In fact, I should probably not be drawing more people’s attention to it,
in many ways. However, it is also beautiful. It is full of metaphors about love and life
and the world, and it is as visually powerful as a punch directly to the eye. When Shane and June stand at the top of the
Sacre Coeur and her scarf blows away in the wind – I could practically cry just
thinking about it.
It stuck in my head long enough and strongly
enough for the title to pop into my head when I was trying to name a fictional
band. It is, unusually, the only name I
thought of – I didn’t change it once throughout the writing process, even as my
leading man and many supporting characters went through one of more name
changes. Vincent August and co were
always Trouble Every Day – incidentally, Vincent’s name came from a hybrid of
Mr Gallo (the film’s aforementioned star and an object of my long-term
obsession) and August because the beautiful lead female character in the film
is called June, but that didn’t sound cool enough; July was too Miranda, and so
August was next. This process – naming
band and singer – may sound complicated here, but actually took about three
seconds in total, and it all stuck.
When I think of the band themselves, a few
real-life bands spring to mind: a tiny bit 30 Seconds to Mars, a dash of the
Horrors, a sound that is probably inspired by Dylan as much as Joy
Division. However, the main inspiration
for the band – how I imagine their look and their sound – comes from my
teenage, and ongoing, love for Placebo.
Let’s get one thing straight: Placebo have
never really been ‘cool’. However, I
loved them from the moment they arrived and I love them to this day. Brian Molko was my number one pin-up in my
early teen years of the mid-90s, and he’s still right up there.

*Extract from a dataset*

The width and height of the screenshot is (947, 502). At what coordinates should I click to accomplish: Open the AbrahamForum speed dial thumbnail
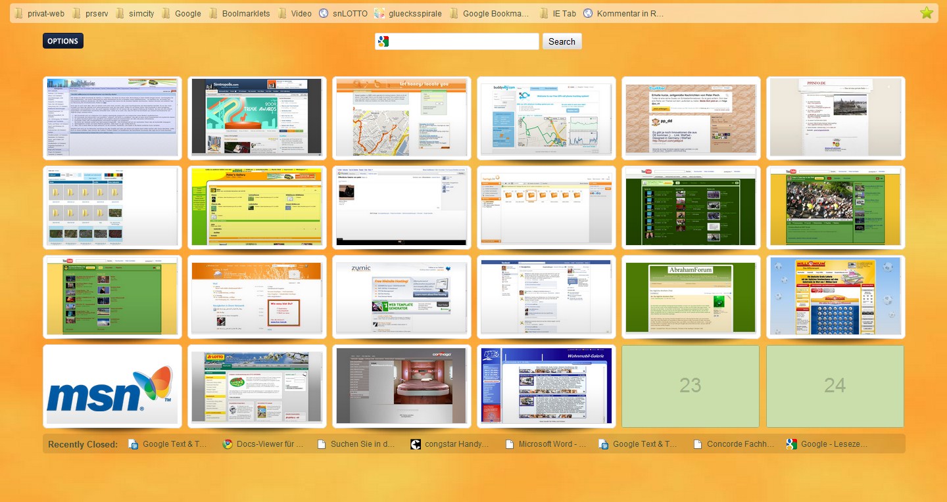(x=691, y=297)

The other pop star I was in love with –
since childhood, and again until my dying day – was obviously Kurt Cobain. However, there is not a lot of Kurt in
Vincent August – I wanted Trouble Every Day to be quintessentially English,
suburban and teenage. Kurt was too cool, too American icon, too
naturally beautiful. Vincent – in my
mind – is taller than Brian, and has a bit less make-up, kink and spite to him;
Vincent loves classic rock as much as he does goth, and emulates Springsteen as
much as he does Bowie. In fact, there is
a lot of Brian in there but – if I close my eyes – he also kind of resembles a
very young Gavin Rossdale in eyeliner.
There. I said it. I knew, even at the time, that Bush were a
suburban English Nirvana rip-off, but I kind of loved them – I was obsessed
with their song Mouth and I went to
see them at the Shepherd’s Bush Empire when I was 14, one of my first gigs, the
year before I saw Placebo there.
My interest in Gavin was fleeting (although
he is now to be admired as a handsome older gentleman with a fabulous wife),
but Brian Molko has that most special place in my heart – an early pin-up who
has aged just how I wanted him to. To be
perfectly frank, I probably fancy him more now than I did at 16, when I
literally had a shrine to him in one corner of my bedroom. When Sorana is 30, maybe she’ll feel the same
way about Vincent August. If she’s
lucky.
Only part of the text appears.